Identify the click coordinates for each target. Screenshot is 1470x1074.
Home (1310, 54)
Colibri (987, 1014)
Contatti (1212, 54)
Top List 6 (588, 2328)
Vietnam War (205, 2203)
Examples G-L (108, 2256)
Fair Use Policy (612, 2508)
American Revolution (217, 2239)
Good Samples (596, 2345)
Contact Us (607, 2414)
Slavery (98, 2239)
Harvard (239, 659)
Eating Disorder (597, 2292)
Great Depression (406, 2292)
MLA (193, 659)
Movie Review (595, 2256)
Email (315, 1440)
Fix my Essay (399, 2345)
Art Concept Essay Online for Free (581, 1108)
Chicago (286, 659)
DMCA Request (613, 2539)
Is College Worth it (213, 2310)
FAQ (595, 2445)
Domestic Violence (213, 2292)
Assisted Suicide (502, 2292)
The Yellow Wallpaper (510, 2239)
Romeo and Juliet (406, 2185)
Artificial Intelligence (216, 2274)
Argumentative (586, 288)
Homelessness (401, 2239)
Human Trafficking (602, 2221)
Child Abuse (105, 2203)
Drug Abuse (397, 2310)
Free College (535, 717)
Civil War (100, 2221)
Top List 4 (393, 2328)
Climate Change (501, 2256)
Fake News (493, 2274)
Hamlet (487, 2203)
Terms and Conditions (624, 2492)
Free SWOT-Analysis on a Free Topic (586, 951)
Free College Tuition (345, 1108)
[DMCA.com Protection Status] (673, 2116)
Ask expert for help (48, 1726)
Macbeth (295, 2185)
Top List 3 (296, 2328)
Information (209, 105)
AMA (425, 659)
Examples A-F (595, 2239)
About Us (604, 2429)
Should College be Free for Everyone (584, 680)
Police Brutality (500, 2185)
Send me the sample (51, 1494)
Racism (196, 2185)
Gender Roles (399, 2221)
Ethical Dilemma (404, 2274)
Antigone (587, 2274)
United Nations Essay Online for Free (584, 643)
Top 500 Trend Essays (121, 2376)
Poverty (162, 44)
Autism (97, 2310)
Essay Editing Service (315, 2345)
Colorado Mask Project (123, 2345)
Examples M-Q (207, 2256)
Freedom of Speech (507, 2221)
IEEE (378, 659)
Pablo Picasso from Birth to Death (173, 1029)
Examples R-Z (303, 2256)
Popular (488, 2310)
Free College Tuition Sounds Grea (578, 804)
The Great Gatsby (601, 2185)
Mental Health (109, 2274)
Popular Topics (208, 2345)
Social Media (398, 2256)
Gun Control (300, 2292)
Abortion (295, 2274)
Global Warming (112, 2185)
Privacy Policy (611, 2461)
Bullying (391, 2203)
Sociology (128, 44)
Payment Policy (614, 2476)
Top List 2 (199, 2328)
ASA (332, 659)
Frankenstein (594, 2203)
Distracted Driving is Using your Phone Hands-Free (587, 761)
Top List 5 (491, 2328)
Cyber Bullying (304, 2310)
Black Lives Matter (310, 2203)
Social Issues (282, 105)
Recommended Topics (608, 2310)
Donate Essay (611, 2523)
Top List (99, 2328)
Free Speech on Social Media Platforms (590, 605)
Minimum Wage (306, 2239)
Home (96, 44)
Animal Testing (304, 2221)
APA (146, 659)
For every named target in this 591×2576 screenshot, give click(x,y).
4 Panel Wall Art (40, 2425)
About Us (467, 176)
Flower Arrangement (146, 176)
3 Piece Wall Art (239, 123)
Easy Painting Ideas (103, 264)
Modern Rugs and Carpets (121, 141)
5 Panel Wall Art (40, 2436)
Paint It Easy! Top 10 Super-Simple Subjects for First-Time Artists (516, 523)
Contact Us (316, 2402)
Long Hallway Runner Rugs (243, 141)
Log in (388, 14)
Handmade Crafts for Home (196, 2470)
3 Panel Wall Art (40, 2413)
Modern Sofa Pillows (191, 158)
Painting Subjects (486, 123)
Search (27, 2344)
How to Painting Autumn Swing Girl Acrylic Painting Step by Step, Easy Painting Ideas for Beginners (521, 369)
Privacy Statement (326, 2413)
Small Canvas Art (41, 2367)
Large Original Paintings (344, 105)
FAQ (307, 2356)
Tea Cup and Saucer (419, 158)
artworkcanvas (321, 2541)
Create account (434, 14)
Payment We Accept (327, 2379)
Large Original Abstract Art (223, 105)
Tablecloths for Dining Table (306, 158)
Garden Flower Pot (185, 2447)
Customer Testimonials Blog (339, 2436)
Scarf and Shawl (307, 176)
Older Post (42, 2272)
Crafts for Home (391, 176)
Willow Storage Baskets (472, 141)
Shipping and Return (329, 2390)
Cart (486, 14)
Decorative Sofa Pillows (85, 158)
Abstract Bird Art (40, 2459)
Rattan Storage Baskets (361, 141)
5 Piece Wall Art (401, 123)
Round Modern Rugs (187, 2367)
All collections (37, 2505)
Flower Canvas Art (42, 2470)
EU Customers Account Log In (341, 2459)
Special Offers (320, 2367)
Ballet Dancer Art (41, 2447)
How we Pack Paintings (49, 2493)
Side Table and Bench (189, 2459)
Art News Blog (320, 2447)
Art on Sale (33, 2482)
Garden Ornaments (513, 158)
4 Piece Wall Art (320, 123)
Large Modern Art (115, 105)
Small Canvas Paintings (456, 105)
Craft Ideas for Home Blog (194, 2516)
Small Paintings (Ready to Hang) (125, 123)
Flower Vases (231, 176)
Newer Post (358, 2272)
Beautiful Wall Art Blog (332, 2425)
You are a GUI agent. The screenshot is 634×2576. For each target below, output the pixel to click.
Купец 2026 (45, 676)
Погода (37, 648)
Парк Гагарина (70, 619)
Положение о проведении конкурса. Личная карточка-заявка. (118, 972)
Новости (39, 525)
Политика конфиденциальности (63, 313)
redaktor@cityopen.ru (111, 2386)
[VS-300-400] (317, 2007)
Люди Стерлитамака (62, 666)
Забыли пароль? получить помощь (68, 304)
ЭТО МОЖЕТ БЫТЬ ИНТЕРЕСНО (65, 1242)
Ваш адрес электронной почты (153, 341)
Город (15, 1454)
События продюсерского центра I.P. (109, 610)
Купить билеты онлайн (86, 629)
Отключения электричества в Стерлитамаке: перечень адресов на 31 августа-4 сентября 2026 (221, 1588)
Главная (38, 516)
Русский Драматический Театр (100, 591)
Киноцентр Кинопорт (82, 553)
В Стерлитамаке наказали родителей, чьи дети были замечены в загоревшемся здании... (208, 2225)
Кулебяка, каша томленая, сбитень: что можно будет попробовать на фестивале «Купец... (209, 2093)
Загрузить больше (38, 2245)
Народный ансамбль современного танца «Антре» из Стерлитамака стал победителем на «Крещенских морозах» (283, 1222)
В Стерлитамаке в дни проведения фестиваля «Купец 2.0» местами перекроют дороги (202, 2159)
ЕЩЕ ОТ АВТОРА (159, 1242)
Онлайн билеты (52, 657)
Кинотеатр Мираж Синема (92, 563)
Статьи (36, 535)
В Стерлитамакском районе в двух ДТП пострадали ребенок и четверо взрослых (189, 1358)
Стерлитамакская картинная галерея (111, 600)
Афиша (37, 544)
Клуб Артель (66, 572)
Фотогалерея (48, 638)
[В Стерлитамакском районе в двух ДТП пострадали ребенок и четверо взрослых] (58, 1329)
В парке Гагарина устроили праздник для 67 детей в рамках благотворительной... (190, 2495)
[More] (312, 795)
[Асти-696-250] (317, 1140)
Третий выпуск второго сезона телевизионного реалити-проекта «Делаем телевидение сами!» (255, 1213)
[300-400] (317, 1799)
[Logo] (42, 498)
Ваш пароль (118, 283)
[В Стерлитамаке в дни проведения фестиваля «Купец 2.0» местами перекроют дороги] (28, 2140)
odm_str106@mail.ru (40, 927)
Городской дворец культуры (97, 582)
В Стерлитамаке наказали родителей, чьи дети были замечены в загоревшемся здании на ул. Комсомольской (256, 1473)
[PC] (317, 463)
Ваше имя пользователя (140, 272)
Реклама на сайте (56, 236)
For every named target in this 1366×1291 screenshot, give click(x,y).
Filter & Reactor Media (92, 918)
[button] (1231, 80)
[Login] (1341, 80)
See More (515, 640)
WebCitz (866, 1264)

What to produce — Nothing should appear in the answer except the lines above from the line with "Domestic Violence (213, 2292)" through the line with "Terms and Conditions (624, 2492)", both included, written out exactly.

Finished task —
Domestic Violence (213, 2292)
Assisted Suicide (502, 2292)
The Yellow Wallpaper (510, 2239)
Romeo and Juliet (406, 2185)
Artificial Intelligence (216, 2274)
Argumentative (586, 288)
Homelessness (401, 2239)
Human Trafficking (602, 2221)
Child Abuse (105, 2203)
Drug Abuse (397, 2310)
Free College (535, 717)
Civil War (100, 2221)
Top List 4 (393, 2328)
Climate Change (501, 2256)
Fake News (493, 2274)
Hamlet (487, 2203)
Terms and Conditions (624, 2492)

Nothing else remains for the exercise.